CNS Photo by Sarah Abruzzese

Military aircraft at Patuxent River Naval Air Museum. (CNS photo by Sarah Abruzzese)

By Sarah Abruzzese
Maryland Newsline
Friday, May 6, 2005

LEXINGTON PARK, Md. - Patuxent River Naval Air Museum bristles with Navy achievements past -- powerful jets, including the joint strike fighter concept planes X-32B and X-35C -- all maintained by the Navy and berthed just a stone's throw away at the Patuxent River Naval Air Station.
 

But Pax River, as the base is known, represents the Navy's future. Behind the base gates, said L.F. "Gus" Eggert, a retired rear admiral and president of the museum association, is "the one stop for aircraft and aircraft system research, development, test and evaluation . . . It is all done here. This is a national asset."

 

 

 

 

 
It is inconceivable to the bucolic farm community surrounding the base, to those at the new stores in Leonardtown or even to those like Eggert, who are independent, yet interdependent, on the base that it could possibly close in the upcoming Base Realignment and Closure round.

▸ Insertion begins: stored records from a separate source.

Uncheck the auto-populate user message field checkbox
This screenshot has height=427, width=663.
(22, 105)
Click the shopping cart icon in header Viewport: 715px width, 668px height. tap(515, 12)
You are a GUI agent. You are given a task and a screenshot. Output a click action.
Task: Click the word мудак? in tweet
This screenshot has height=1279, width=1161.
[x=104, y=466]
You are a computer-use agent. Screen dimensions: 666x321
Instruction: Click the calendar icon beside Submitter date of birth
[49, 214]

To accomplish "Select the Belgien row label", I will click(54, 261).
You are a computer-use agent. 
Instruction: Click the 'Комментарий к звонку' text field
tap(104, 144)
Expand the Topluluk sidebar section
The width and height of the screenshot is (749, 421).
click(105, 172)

The museum, which displays what once were the Navy's greatest aircraft and which hopes to display its future achievements, is so optimistic about the base's future that, with the county and state, it is building a new home.
 

"I certainly don't believe the base will close," Eggert said.

His museum is housed in temporary quarters, a low-slung building attached to a large, cavernous warehouse. The association is planning a bigger facility in front of its current site because its old home was demolished when the county widened Route 235, which runs parallel to the base.
 

Pax River has benefited from base closures before. It was commissioned in 1943, when five bases closed.

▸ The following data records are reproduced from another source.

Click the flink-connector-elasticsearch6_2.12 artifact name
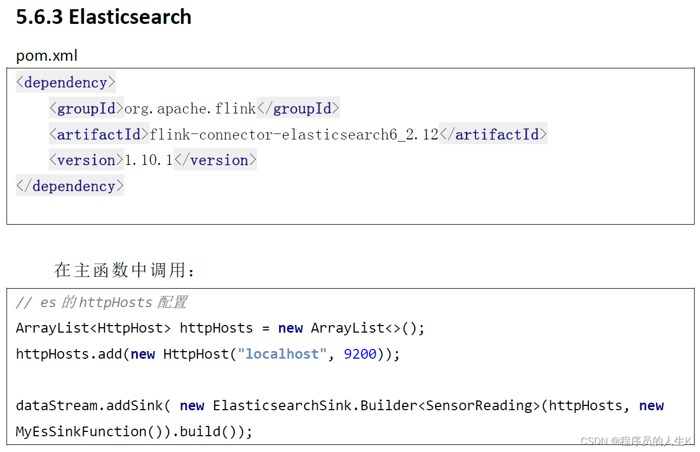This screenshot has height=452, width=700. (x=293, y=135)
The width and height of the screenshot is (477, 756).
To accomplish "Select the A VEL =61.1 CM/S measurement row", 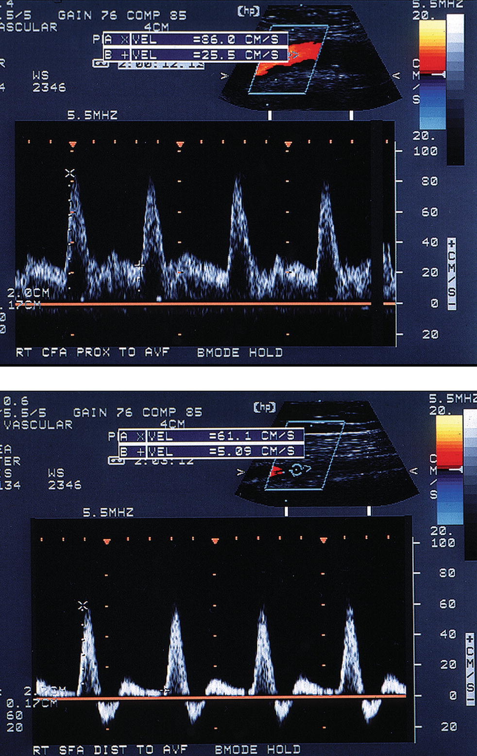I will click(211, 436).
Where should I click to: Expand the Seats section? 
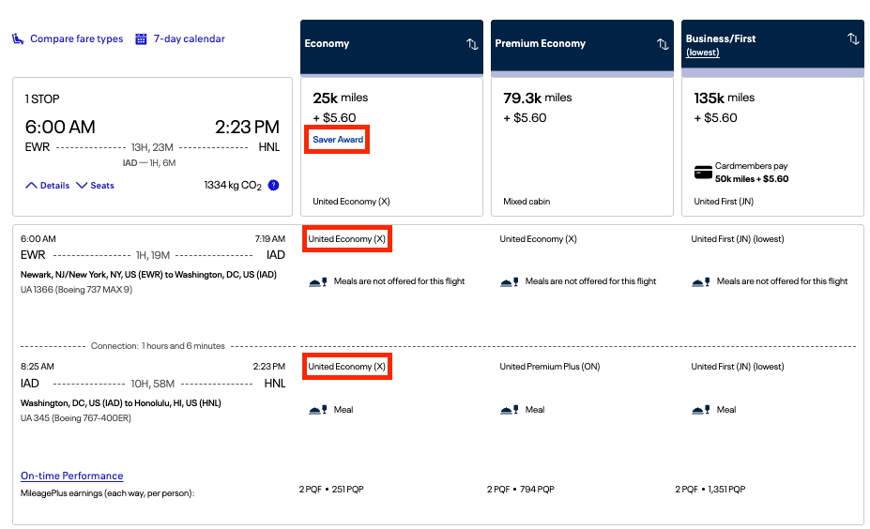(95, 186)
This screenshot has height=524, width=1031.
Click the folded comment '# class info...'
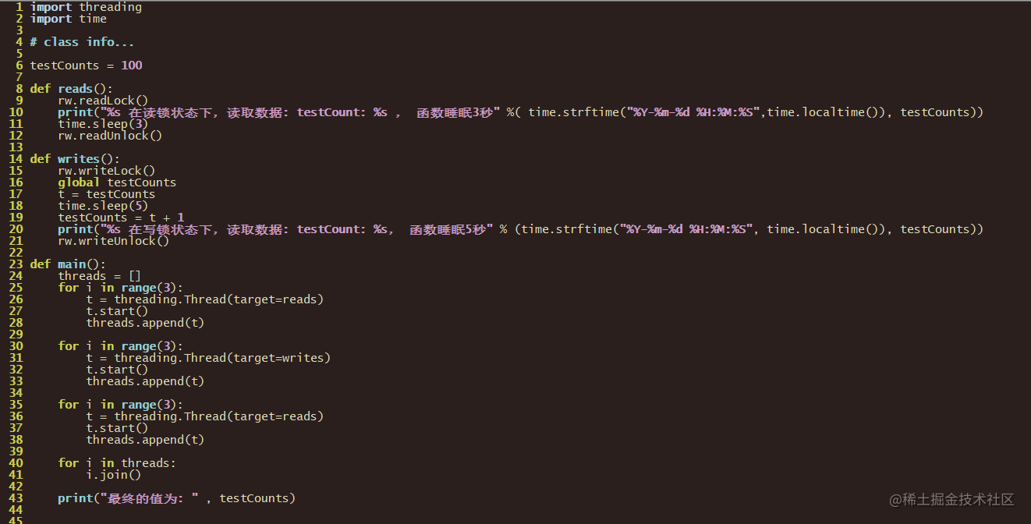point(82,42)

Then in the 1990s, BRAC restructuring brought more units to the base, like the Naval Air Systems Command, which moved to Pax River from Arlington, Va., in 1996. Major facilities were consolidated at the time, like the Naval Aviation Research, Development, Test and Evaluation unit from Warminster, Pa., and Trenton, N.J.
 

"No," said T.L. "Toby" van Esselstyn, the museum's director, about the possibility of the base closing. "In their infinite wisdom they have moved things here. . . . Roughly one third of all astronauts have gone through the (test) pilot school at Pax River."
 

A lot of businesses sprang up after the last BRAC realignment when multiple other installations were closed and the activities were transferred to Pax River.
The California Starbucks near the base is just over three years old in a relatively new mini-mall, in front of another new mall that was built just a year before. Shopping choices abound on the 235 strip: multiple grocery stores, mega-stores like Wal-Mart, Target and Lowe's Home Improvement.
 

The businesses are evidence of the economic symbiosis created by military installations.

"The economic base of the community has really been defense technology," said John Savich the director of economic and community development for St. Mary's County. "I say that because it is not just a military base, it is a technology base for the Navy with a lot of private-sector firms outside the base that work with the Navy."
 

Pax River is the largest employer in St. Mary's County. Its workers travel from as far away as Virginia, but most live in St. Mary's and nearby Charles and Calvert counties.

"It would be astonishing if the Department of Defense decided to close it," Savich said.
 

Inside the base, a hangar was just completed to house the evaluation of a new presidential helicopter. The new strike fighter and Multi-Mission Maritime Aircraft, or MMA, are coming.

The base has the ability to manufacture any part and it sports multiple laboratories that test everything from the composition of paint to impact studies from crashes. There is a tower that monitors flights, recording every aspect of the test and presenting the client with results.
 

The museum shows off a 25-year collection of Navy innovation -- a tradition that's unlikely to go anywhere else.
 

"The impact would really be countywide and region-wide," Savich said. "It is a bigger part of the state economy than the Port of Baltimore, $3 billion in statewide economic impact, just from Pax. Since the base has been there it has been a really big part of the community."